▶ _DESCRIPTION OF THE TASK_
Work out how many lines below contain "will". Provide only the figure.

Pixel coordinate grounding data:
[Start of Attachment]

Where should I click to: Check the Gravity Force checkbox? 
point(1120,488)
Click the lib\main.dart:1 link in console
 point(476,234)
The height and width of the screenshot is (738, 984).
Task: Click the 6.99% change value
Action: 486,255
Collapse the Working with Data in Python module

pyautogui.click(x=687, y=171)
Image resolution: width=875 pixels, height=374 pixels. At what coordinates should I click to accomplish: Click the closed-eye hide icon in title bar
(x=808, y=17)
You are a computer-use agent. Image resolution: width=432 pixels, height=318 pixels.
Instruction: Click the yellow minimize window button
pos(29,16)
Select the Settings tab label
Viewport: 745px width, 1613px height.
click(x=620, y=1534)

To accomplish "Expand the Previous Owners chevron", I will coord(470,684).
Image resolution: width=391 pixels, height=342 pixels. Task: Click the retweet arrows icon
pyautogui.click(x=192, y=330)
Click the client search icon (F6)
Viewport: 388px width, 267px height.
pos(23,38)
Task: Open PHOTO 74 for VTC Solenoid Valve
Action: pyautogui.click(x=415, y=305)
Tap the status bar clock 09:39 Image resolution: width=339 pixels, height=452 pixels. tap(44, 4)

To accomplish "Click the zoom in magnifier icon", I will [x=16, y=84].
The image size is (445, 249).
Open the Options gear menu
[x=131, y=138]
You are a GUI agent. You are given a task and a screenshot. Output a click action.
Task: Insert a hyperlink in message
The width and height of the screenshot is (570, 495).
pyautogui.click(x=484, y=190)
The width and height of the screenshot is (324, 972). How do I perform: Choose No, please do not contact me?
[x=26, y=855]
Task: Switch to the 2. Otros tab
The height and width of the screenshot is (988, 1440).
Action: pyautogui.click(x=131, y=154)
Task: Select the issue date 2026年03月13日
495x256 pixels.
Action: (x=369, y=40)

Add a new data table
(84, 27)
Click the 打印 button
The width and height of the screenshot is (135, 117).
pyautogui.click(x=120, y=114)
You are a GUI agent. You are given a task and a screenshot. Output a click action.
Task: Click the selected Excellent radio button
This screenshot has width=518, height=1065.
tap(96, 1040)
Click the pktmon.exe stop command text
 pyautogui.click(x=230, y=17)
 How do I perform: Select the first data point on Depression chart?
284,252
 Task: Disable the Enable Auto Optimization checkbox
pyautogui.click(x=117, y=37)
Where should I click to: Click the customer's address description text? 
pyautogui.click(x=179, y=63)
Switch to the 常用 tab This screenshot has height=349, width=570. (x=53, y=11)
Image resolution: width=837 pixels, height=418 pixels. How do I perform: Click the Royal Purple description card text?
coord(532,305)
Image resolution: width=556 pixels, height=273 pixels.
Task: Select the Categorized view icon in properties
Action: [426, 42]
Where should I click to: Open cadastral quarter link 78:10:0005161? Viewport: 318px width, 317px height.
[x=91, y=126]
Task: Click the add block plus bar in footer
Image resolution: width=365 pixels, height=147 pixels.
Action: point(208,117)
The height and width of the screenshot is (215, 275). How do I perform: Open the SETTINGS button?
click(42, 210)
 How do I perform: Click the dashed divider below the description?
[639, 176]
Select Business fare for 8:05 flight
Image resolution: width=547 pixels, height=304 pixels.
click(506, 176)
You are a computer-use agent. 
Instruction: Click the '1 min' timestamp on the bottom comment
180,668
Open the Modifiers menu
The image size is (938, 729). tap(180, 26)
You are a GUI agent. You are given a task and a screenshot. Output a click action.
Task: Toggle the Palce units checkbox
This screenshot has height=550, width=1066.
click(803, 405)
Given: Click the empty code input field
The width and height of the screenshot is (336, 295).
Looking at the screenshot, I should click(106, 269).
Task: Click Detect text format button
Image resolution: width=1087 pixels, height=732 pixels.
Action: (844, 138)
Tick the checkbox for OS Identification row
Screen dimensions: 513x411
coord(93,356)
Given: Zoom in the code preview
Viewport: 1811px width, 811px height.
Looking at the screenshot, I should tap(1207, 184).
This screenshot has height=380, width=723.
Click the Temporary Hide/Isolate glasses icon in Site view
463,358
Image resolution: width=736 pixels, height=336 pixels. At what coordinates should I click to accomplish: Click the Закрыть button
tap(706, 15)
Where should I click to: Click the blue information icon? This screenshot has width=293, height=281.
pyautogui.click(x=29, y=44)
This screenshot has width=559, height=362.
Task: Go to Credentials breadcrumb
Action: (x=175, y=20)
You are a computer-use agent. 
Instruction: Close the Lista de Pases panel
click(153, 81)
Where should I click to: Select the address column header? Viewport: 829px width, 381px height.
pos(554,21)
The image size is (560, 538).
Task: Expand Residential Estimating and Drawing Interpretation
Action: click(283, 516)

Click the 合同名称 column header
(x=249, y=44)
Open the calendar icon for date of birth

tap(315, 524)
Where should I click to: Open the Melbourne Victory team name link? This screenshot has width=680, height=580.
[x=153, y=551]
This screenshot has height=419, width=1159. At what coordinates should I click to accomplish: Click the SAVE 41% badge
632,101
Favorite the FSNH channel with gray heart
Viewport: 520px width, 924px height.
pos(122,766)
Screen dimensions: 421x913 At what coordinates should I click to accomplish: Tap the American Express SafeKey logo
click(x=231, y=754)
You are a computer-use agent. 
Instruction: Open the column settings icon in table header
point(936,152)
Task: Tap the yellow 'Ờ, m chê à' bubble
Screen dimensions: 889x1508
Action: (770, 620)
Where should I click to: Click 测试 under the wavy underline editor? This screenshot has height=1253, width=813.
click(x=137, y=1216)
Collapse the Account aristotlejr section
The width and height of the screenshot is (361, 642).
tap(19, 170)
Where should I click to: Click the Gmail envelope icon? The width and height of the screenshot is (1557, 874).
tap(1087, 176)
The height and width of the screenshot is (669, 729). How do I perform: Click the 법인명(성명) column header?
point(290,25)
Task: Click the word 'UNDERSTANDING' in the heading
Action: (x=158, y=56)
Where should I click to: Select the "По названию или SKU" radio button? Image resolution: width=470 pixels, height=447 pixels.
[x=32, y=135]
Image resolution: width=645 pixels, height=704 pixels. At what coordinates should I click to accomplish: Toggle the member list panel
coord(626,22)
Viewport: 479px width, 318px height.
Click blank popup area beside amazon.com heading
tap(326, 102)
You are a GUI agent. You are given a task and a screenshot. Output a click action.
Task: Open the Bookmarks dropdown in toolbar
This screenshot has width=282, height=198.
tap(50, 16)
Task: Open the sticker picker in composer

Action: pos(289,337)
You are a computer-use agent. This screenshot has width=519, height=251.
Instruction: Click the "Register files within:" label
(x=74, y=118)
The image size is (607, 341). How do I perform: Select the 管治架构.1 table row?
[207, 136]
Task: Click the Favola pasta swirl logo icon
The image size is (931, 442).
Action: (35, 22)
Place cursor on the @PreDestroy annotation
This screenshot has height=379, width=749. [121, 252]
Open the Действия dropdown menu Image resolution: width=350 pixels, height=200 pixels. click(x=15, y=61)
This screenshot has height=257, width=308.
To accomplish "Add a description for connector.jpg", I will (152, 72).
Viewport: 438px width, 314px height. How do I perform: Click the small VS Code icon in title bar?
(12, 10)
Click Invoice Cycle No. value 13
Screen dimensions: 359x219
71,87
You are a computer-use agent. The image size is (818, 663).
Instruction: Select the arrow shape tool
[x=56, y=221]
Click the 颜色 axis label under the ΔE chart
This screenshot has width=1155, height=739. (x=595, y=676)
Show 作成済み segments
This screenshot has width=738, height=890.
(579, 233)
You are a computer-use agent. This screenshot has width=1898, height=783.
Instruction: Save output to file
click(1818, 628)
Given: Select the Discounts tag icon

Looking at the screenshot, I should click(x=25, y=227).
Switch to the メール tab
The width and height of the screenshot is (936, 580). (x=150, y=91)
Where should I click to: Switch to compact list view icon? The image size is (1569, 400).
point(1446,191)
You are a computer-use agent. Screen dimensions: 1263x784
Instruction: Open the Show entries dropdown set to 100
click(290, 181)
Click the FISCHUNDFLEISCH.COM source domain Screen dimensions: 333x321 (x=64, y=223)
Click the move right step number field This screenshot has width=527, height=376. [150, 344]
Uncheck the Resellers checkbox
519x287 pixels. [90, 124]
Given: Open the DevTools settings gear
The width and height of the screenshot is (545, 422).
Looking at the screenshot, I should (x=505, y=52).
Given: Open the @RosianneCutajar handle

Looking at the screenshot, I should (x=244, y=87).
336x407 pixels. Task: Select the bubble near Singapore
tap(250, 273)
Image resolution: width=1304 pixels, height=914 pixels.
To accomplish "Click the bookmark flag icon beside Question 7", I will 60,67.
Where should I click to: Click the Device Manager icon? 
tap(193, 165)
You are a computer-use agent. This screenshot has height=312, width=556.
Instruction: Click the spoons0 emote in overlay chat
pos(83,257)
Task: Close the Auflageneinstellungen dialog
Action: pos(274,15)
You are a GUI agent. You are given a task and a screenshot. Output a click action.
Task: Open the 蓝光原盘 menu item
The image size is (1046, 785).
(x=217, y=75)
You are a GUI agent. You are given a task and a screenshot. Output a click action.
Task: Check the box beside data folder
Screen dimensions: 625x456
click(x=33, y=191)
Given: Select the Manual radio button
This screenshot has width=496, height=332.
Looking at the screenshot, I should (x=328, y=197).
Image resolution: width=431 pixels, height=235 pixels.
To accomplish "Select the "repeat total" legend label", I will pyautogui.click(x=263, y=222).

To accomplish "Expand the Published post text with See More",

[End of Attachment]

▶ _ANSWER AREA_
5